Paragraphs 116 and 117 of MT 2010/1 state:
116.The operation of section 105-65 to deny the requirement to pay refunds that would otherwise be payable is not discretionary.…The words of the provision say that where the section applies the Commissioner need not give you a refund of the amount or apply the amount under the relevant RBA provisions….
117. The Commissioner considers that the words "need not", in the context of section 105-65, do not prohibit the giving of a refund and accordingly the Commissioner has a discretion to pay a refund in appropriate circumstances….
This view is supported by the decision in Luxottica Retail Australia Pty Ltd v FC of CoT 2010 ATC 10-119 at 57 when the AAT referred to "residual discretion":
The question then becomes whether, in these circumstances, the discretion to pay the refund to the applicant should be exercised.
Paragraph 128 of MT 2010/1 provides some guiding principles to consider when exercising the discretion. It states:
128. Section 105-65 does not specify what factors are relevant to the exercise of this discretion. In exercising the discretion, the Commissioner will have regard to the following guiding principles:
(a) The Commissioner must consider each case based on all the relevant facts and circumstances.
(b) The Commissioner needs to follow administrative law principles such as not fettering the discretion or taking into account irrelevant considerations.
(c) The Commissioner must have regard to the subject matter, scope and purpose of section 105-65. As explained in paragraph 127 of this Ruling, it clear from the scope and purpose that section 105-65 is designed to prevent windfall gains to suppliers and to maintain the inherent symmetry in the GST system and is based on the underlying design feature and presumption of the GST system that the cost of the GST is ultimately borne by the non registered end consumer.
(d) The discretion should be exercised where it is fair and reasonable to do so and must not be exercised arbitrarily.
Paragraphs 126 and 127 explain further:
126. The discretion contained in section 105-65 must be exercised within a framework that the GST Act is structured on a basis that GST is passed on when a supply is treated as a taxable supply. As such, factors outlined in Avon at paragraphs 9 to 12, albeit in a sales tax context, would equally apply in a GST context:
127. It is clear from the scope and purpose of section 105-65 that the provision is designed to prevent windfall gains to suppliers and to require the supplier to ensure that any refund ultimately compensates the person or entity who ultimately bore the cost.

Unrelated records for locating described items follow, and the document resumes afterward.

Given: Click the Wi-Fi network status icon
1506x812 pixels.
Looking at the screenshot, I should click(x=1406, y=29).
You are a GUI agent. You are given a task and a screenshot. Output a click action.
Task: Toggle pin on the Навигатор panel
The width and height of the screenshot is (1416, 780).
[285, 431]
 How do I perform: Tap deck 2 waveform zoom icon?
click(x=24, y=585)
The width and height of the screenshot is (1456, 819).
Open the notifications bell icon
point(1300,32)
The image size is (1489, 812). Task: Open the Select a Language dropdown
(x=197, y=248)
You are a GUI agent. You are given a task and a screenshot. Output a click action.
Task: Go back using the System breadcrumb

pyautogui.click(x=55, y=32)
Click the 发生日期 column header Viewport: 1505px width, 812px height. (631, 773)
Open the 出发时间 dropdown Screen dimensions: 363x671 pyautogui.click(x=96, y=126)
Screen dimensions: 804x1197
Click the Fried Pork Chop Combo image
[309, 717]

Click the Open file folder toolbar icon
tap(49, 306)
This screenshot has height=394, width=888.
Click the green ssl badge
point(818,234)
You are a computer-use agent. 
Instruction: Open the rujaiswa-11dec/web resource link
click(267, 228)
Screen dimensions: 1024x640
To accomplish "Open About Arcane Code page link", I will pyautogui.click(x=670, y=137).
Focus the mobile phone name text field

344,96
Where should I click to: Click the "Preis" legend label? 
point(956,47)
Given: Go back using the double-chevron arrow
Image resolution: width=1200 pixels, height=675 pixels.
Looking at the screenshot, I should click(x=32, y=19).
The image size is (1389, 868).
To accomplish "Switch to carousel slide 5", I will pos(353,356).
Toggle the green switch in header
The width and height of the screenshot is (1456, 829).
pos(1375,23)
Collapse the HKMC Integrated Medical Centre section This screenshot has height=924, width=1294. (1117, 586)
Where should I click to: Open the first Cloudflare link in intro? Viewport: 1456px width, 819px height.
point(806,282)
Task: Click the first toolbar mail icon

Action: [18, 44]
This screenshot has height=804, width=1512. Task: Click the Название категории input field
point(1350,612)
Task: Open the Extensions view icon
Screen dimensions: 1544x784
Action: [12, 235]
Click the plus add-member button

In relation to a refund of overpaid GST, the potential or otherwise for a windfall gain, the requirement to ensure the refund compensates the person or entity that ultimately bore the cost and the potential to disturb the symmetry envisaged by the GST system, are factors that must be taken into account in relation to the exercise of the discretion.
It follows from the above that it is important when exercising the discretion to determine who has borne the burden of the GST. That is, whether a supplier has passed on the GST to the recipients.
In this case you have advised that you receive certain voluntary payments for your supplies of transport and support services to assist frail and elderly people and people with disabilities that are exempt from GST but have been remitting GST to the ATO on the payments to you.
The payments are not subject to GST, the clients did not pay any GST on the payments to you as you correctly treated these payments as GST-free. The error was made because of the mischaracterisation of the payments as discussed above. And because of the error, you are the entity who ultimately borne the GST. You have not passed on the GST to the clients and would not receive any windfall gain following the refund.
The refund of the overpaid GST is fair and reasonable in the circumstances.
Consequently the Commissioner will exercise his discretion under section 105-65 of Schedule 1 to the TAA to refund any incorrectly remitted GST by you.